Apesar de a pandemia registar uma queda consistente desde junho em solo brasileiro, com mortes, infeções e ocupações hospitalares em níveis semelhantes aos do início pandémico, as prefeituras temem um recrudescimento da covid-19, semelhante ao que tem acontecido em alguns países europeus, e decidiram não realizar o evento festivo em 2022, pelo segundo ano consecutivo.

Os gestores municipais receiam que as aglomerações próprias da folia gerem uma nova vaga de infeções, e, consequentemente, façam elevar o número de casos e óbitos.

De acordo com o portal de notícias G1, outra justificação dada pelas autarquias é a situação económica de alguns municípios, alegando não terem verbas suficientes para fazer a festa.

Na cidade de Sorocaba, a prefeitura comunicou às escolas de samba que não disponibilizará recursos públicos para a festa, mas as associações sambistas estão a organizar-se para fazer um Carnaval paralelo, permitido pela gestão municipal, numa situação que se deverá replicar em outros municípios.

Já na cidade São Paulo, capital estadual, o cronograma permanece intacto, sendo que a prefeitura já recebeu 867 inscrições para desfiles de blocos de rua.

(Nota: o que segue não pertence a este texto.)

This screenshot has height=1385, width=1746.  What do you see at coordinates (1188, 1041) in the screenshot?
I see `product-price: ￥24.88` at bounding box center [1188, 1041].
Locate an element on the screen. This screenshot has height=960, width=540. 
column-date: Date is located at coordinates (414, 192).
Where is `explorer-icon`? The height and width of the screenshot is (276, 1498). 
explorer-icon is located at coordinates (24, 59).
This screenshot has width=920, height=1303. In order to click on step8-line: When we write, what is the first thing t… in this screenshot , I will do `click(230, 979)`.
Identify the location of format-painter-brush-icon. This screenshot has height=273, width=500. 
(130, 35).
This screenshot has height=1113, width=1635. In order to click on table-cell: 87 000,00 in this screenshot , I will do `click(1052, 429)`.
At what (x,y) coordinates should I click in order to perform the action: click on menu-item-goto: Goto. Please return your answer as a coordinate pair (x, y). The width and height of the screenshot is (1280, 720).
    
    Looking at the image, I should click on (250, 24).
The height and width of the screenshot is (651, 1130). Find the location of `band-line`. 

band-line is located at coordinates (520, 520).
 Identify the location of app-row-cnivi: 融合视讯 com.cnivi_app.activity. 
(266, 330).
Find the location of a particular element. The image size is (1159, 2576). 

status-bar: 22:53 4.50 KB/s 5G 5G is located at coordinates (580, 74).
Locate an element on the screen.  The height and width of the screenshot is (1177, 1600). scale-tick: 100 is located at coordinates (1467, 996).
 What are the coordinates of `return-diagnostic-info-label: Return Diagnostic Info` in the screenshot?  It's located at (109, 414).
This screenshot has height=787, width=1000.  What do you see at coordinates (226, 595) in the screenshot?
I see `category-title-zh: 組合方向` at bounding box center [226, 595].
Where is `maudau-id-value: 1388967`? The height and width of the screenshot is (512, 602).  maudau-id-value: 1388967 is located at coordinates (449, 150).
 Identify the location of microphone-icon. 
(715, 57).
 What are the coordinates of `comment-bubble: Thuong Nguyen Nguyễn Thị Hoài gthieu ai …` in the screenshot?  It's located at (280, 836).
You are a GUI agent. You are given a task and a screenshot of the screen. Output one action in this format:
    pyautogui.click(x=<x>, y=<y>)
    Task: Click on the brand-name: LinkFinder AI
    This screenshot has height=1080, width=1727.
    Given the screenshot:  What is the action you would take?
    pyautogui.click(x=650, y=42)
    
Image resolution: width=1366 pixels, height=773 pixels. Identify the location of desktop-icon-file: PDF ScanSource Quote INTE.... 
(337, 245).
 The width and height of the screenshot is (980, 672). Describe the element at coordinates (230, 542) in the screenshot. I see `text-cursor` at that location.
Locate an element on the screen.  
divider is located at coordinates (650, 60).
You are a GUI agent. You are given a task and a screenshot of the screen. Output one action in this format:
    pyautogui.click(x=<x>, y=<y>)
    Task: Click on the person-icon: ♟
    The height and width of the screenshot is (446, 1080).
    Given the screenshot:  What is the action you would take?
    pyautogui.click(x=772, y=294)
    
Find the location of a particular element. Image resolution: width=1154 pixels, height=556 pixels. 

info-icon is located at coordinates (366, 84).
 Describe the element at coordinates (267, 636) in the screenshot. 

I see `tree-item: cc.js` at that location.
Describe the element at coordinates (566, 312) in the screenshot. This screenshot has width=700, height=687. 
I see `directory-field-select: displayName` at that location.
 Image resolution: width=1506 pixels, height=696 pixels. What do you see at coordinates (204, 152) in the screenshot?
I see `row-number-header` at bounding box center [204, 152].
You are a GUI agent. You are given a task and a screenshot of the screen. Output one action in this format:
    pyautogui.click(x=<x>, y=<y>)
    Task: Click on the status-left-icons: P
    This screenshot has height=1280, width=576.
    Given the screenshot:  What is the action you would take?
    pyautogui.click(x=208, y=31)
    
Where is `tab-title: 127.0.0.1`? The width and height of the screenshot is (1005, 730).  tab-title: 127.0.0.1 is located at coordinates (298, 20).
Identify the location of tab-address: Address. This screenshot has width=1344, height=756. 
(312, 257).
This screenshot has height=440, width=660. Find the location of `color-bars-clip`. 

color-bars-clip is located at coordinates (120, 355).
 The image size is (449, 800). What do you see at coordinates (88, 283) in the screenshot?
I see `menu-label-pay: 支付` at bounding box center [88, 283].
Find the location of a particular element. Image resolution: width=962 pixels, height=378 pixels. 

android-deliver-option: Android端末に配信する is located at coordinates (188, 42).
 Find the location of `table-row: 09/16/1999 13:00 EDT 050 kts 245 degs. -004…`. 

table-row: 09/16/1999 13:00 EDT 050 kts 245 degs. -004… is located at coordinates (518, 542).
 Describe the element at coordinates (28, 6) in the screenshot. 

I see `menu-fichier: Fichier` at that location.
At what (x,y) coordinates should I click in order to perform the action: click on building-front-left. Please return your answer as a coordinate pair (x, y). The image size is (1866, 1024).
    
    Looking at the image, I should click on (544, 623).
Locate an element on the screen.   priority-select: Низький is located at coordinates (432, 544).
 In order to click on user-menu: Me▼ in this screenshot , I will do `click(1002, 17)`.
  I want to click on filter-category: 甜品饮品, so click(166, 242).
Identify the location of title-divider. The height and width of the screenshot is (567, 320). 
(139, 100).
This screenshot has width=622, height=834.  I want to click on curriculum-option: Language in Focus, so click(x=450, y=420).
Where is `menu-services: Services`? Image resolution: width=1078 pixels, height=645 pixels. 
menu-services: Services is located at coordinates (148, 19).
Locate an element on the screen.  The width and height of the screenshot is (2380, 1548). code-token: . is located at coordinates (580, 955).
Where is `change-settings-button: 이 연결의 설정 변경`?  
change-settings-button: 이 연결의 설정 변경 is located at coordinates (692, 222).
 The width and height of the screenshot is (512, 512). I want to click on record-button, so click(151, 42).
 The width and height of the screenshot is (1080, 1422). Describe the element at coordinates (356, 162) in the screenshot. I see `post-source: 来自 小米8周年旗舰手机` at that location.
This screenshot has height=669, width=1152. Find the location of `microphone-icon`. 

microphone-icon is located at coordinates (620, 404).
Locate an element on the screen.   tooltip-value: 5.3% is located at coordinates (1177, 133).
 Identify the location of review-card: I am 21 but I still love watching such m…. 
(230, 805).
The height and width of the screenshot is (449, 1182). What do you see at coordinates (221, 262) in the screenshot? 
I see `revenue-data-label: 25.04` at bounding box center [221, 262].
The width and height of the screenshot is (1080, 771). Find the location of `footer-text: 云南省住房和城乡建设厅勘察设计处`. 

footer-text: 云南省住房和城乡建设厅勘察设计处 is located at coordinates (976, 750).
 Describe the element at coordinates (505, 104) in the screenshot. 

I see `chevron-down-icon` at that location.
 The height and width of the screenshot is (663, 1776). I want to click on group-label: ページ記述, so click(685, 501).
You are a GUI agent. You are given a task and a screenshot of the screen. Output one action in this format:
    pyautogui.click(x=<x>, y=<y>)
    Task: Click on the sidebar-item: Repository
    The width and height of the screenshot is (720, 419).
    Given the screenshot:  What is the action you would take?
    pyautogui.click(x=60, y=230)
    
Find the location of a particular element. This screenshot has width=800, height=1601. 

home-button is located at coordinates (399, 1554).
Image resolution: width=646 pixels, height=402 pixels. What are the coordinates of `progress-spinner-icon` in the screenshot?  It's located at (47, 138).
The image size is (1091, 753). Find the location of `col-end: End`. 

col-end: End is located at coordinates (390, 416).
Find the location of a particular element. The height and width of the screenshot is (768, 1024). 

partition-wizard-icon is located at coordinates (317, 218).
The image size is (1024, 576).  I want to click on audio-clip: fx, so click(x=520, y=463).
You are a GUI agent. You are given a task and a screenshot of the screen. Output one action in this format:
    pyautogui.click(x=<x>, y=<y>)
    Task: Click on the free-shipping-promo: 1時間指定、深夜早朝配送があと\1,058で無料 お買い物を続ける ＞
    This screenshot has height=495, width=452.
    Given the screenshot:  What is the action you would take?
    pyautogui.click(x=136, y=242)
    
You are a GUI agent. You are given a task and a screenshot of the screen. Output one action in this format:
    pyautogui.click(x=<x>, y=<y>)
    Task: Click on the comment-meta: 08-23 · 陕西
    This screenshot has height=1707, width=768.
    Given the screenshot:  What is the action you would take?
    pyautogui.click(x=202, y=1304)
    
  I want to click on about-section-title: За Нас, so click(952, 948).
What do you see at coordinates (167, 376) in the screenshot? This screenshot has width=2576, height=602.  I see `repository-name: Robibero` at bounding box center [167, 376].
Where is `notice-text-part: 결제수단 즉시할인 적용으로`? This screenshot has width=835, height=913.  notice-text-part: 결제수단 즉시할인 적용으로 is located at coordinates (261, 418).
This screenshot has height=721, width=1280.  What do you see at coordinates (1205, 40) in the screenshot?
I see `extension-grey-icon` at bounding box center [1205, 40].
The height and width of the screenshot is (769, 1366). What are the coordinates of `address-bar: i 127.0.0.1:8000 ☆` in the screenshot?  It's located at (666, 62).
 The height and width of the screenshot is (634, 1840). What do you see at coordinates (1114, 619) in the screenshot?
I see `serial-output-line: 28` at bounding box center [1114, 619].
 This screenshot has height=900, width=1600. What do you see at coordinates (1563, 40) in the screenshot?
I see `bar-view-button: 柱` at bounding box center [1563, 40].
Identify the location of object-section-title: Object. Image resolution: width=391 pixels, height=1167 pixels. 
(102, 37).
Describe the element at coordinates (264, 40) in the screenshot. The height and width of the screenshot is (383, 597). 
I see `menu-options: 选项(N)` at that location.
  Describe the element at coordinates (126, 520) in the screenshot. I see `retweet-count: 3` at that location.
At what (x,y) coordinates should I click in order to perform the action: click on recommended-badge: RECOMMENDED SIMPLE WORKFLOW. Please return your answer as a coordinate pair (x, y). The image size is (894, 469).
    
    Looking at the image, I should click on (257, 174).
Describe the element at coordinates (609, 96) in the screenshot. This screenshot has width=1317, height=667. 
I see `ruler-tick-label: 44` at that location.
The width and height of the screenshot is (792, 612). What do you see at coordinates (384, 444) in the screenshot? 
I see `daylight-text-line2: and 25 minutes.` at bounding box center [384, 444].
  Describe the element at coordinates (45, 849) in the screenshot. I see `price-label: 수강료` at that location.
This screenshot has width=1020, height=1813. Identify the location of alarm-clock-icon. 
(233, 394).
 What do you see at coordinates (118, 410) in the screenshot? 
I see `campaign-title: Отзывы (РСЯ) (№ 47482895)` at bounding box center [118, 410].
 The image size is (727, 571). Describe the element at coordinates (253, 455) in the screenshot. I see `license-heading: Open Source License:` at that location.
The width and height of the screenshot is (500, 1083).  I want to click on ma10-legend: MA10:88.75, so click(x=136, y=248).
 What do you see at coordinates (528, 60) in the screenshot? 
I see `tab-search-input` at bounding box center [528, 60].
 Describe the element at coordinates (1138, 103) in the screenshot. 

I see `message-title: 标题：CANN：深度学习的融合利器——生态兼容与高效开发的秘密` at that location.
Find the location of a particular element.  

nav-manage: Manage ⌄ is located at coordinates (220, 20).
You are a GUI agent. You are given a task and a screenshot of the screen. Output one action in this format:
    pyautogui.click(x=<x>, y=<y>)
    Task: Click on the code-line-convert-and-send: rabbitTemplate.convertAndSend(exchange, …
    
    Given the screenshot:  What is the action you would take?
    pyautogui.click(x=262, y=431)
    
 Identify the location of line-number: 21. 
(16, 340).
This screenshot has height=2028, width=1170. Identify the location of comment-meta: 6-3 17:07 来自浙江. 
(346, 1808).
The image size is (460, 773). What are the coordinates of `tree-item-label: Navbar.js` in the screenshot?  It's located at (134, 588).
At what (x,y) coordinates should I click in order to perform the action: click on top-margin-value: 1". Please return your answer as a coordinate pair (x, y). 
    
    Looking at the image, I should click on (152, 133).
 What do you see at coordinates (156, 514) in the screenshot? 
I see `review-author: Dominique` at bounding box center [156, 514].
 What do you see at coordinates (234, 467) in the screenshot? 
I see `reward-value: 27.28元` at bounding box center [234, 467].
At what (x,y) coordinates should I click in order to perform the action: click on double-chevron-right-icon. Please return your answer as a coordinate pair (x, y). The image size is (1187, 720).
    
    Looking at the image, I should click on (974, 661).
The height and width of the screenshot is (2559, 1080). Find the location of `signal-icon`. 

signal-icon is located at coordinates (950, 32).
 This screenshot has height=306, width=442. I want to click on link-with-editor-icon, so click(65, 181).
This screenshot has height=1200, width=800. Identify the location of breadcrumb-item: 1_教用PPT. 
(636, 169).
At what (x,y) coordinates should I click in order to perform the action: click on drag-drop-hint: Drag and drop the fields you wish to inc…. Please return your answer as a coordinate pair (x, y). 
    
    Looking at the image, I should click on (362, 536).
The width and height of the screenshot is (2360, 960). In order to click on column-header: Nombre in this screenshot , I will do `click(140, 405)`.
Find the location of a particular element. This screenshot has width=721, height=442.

O Brasil, um dos países mais atingidos pelo novo coronavírus, com mais de 612 mil mortes e 22 milhões de infeções, teve que cancelar o seu famoso Carnaval em 2021 por causa da pandemia.

Já no Rio de Janeiro, que acolhe o Carnaval mais icónico do Brasil, o regresso da folia em 2022 já está em preparação com a inscrição de mais de 500 desfiles de rua.

Os desfiles das escolas de samba foram realizados pela última vez em 2020, antes de a covid-19 se ter espalhado por todo o Brasil.

A grandiosa festa está programada para acontecer entre 25 de fevereiro e 05 de março do próximo ano, desde que o cenário epidemiológico da pandemia o permita e os órgãos de saúde aprovem a sua realização.

A mundialmente famosa festa ‘carioca’, cujo primeiro baile de Carnaval aconteceu em 1840, estava marcada para março deste ano, época em que o país passava pela segunda vaga do vírus e com uma vacinação incipiente que não permitiu a celebração.

O Carnaval do Rio de Janeiro só havia sido adiado duas vezes na sua história: em 1892, quando as autoridades alegaram que era mais saudável realizá-lo em junho (no inverno austral), e em 1912, quando da morte do popular Barão do Rio Branco desencadeou uma comoção nacional e uma semana de luto.

Segundo dados divulgados pela Riotur, empresa de turismo do município, mais de 10 milhões de pessoas circularam pelas ruas do Rio de Janeiro durante o Carnaval de 2020, número nunca antes visto na capital carioca.

A covid-19 provocou pelo menos 5.156.563 mortes em todo o mundo, entre mais de 257,51 milhões infeções pelo novo coronavírus registadas desde o início da pandemia, segundo o mais recente balanço da agência France-Presse.